§ **WHAT YOU NEED TO DO**: Where the line containing "You are a computer-use" appears, start repeating, and continue exactly through the last line below, adding nothing. Include no pictures.

§ **GIVEN INFORMATION**:
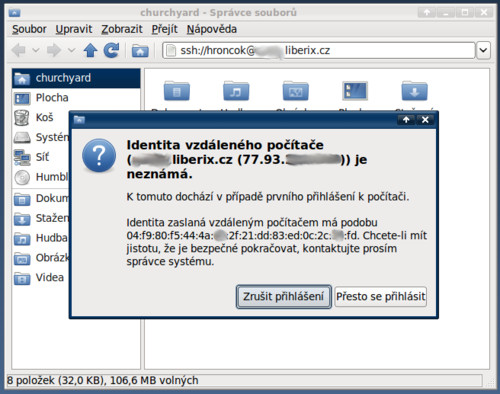The height and width of the screenshot is (394, 500).
Task: Expand the location bar history dropdown
Action: point(483,51)
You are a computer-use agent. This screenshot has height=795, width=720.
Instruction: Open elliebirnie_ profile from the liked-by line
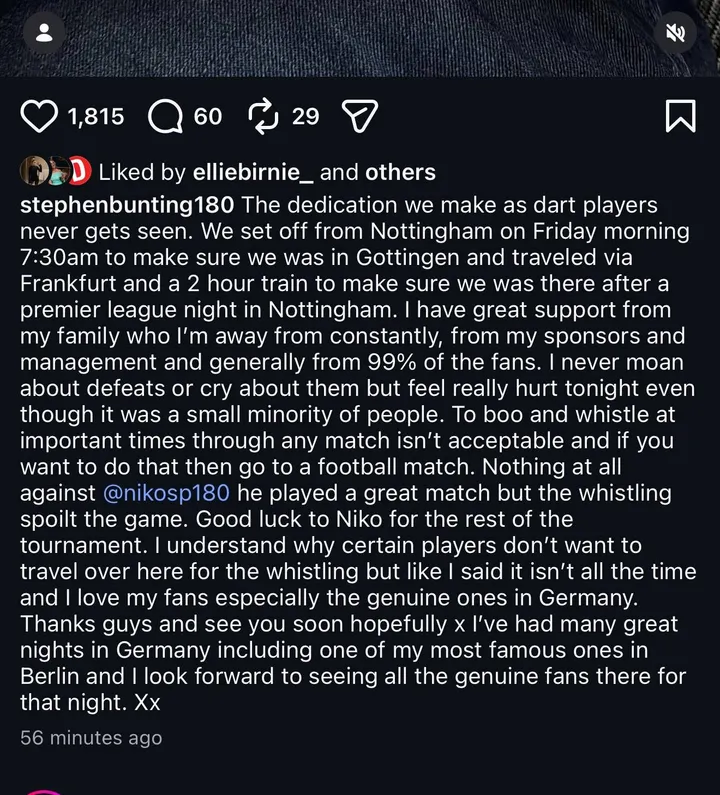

§ **ANSWER TO THIS PROBLEM**:
You are a computer-use agent. This screenshot has height=795, width=720.
Instruction: Open elliebirnie_ profile from the liked-by line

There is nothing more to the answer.